In a normal commercial situation, the firms would have the upper hand because contracts give them rights to repossess aircraft when they can't collect on fees due. "But if Russia tells the airlines just to keep flying the planes, what can they do," he said.

Dublin-based AerCap Holdings NV has the most planes leased to Russia at 152, with a market value approaching US$2.5 billion, according to IBA. Carlyle Aviation Management's exposure is at about 8 per cent of its fleet, while AerCap and SMBC Aviation Capital each have about 7 per cent of their planes in the country, according to an updated report from the aviation consultancy.

Fortress Transportation and Infrastructure has eight planes, or about 6 per cent of its total portfolio, in Russia, a company official said.

AerCap, the world's No. 1 lessor, said Monday has said it will stop doing business with Russian airlines, without commenting on whether it will seek to seize back its aircraft. SMBC Aviation, a division of Japan's Sumitomo Mitsui Financial Group, is terminating all leases in Russia, while BOC Aviation said it will comply with all laws.

It'll be extremely difficult to fly aircraft out of Russia, and lessors will see a loss of value no matter where events turn, said Peter Walter, director of technical and asset management at IBA.

"You're going to see significant amounts of bad debt, long-term litigation and the possibility some aircraft can't be recovered," he said. "Ramifications of this will continue to run for many years."

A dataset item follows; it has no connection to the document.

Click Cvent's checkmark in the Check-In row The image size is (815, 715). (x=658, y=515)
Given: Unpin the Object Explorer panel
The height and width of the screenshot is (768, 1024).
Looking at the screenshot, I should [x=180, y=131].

Lessors will have security deposits and maintenance reserves to offset some of their losses, and also hold insurance. Both Air Lease Corp. and AerCap have said in regulatory filings that they have war-risk insurance which covers nationalization and seizure of aircraft, analysts at Credit Suisse highlighted in a note.

"The question of whether insurance will cover losses on any aircraft that cannot be extracted from Russia is an open question," said analysts Moshe Orenbuch and James Ulan.